De acordo com a decisão da Justiça Federal, o Estado, por meio da Gestão Estadual do SUS, também deve comprovar a realização de estudos para ampliação da rede local de atendimento em oncologia, no prazo de 30 dias.
Desespero nas filas
A decisão da última segunda-feira (22) aponta a persistência de diversas falhas no atendimento aos pacientes do HNL, como a completa ausência de fluxo para monitoramento e acompanhamento dos pacientes, que eram orientados a se posicionar na porta do hospital no primeiro dia do mês (muitos vindos do interior) para receber senhas em número reduzido. Os que não tinham sucesso, tinham de voltar apenas no mês seguinte, sem qualquer protocolo ou registro para composição de fila de demanda reprimida. Além disso, foram identificados nomes e números de cartão do SUS de cerca de 200 pacientes em situação desesperadora, que não tiveram acesso sequer à marcação de consulta.

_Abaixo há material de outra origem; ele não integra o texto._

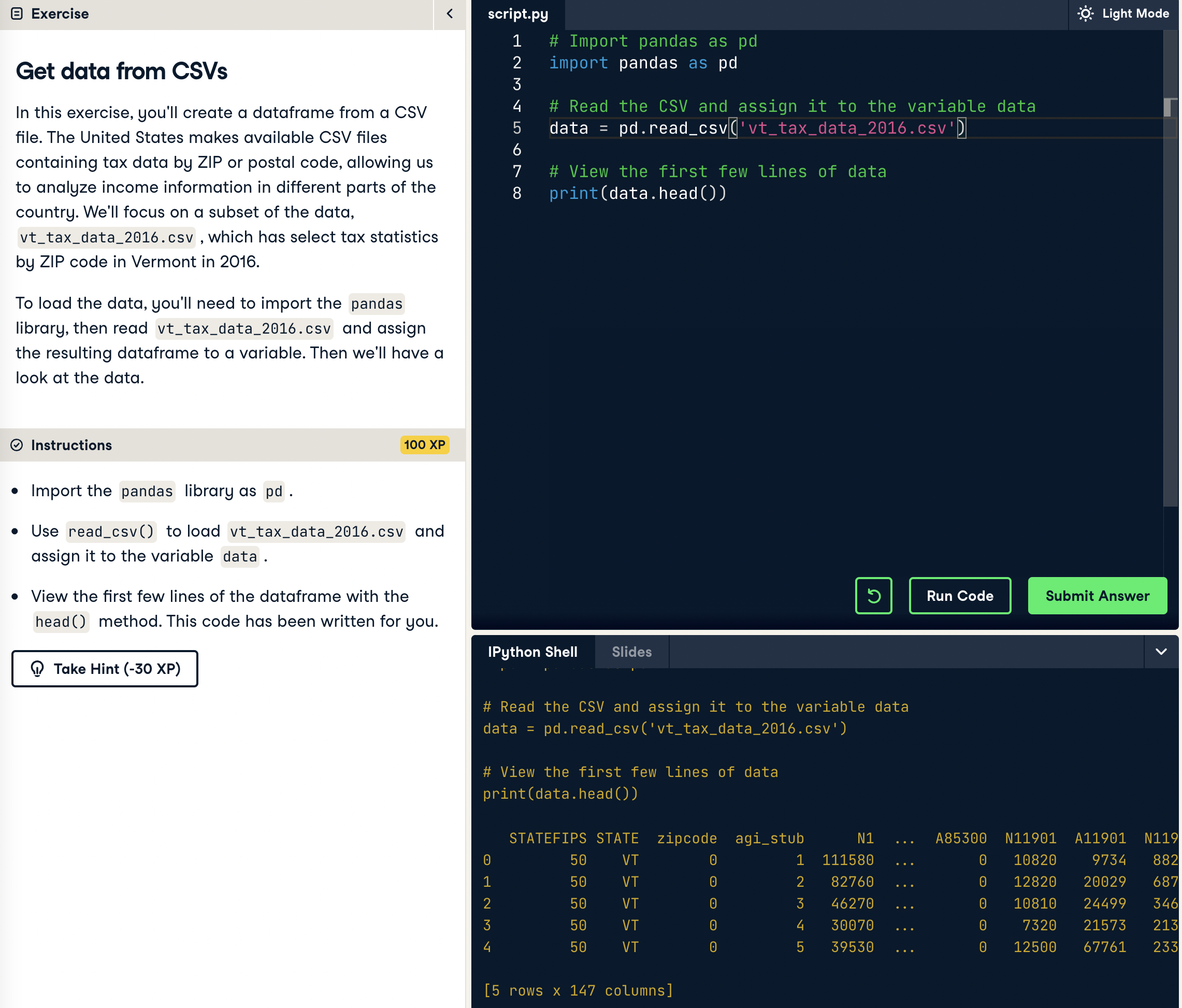Take Hint for minus 30 XP
This screenshot has height=1008, width=1182.
105,669
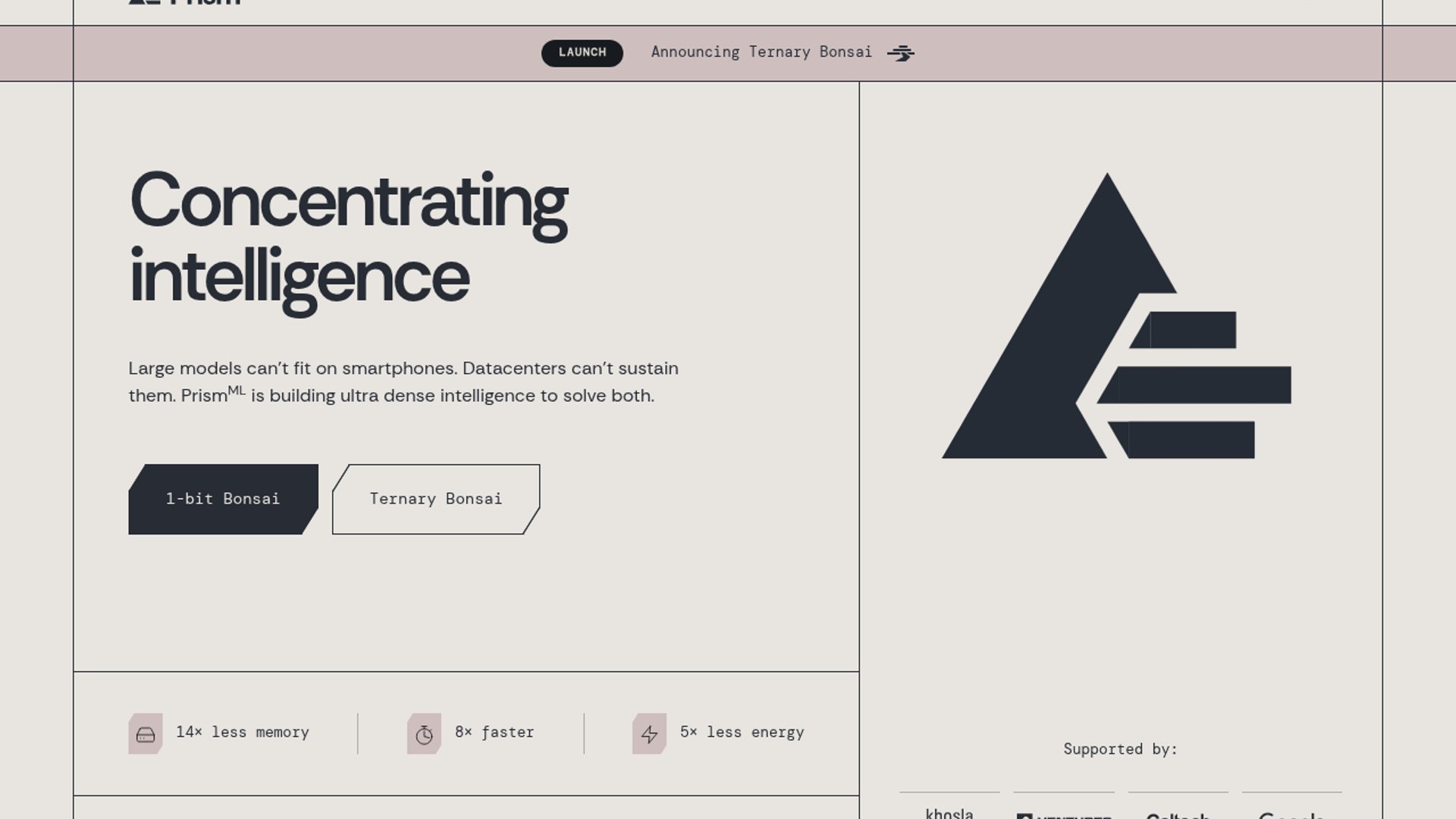
Task: Switch to the Ternary Bonsai model option
Action: [x=435, y=499]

“O Município de João Pessoa pouco avançou no atendimento desses enfermos, não tendo informado nem comprovado, até agora, providências que tenha adotado no sentido de assegurar a assistência oncológica dentro do prazo previsto na Lei n. 12.732/12, mesmo decorridos quase seis meses desde o encaminhamento das listas de pacientes que aguardavam atendimento em fevereiro de 2024”, destaca trecho da decisão, contendo relato das investigações promovidas pelo MPF.
A controladoria geral da União – CGU, em recente relatório onde aponta graves irregularidades detectadas no funcionamento do HNL, apontou um elevado índice de óbito de pacientes oncológicos, em comparação com outros Estados do Nordeste. Também o Conselho Regional de Medicina, desde 2020, já havia apontado sinais de elevação de tais índices. Por sua vez, a SES/PB, em recente avaliação da sua rede de atenção oncológica, constatou que há uma subnotificação dos óbitos no Estado em virtude do fato de os pacientes sequer conseguirem obter diagnóstico da doença, a qual avança sem tratamento, desaguando inevitavelmente no resultado morte.
“Quem tem um plano de saúde inicia quase imediatamente um tratamento de câncer enquanto no SUS os pacientes devem esperar até 60 dias. O MPF está, então, fazendo um apelo aos gestores para que se unam visando cumprir a decisão judicial e ao menos garantam o respeito a esse prazo”, disse o procurador da República Guilherme Ferraz.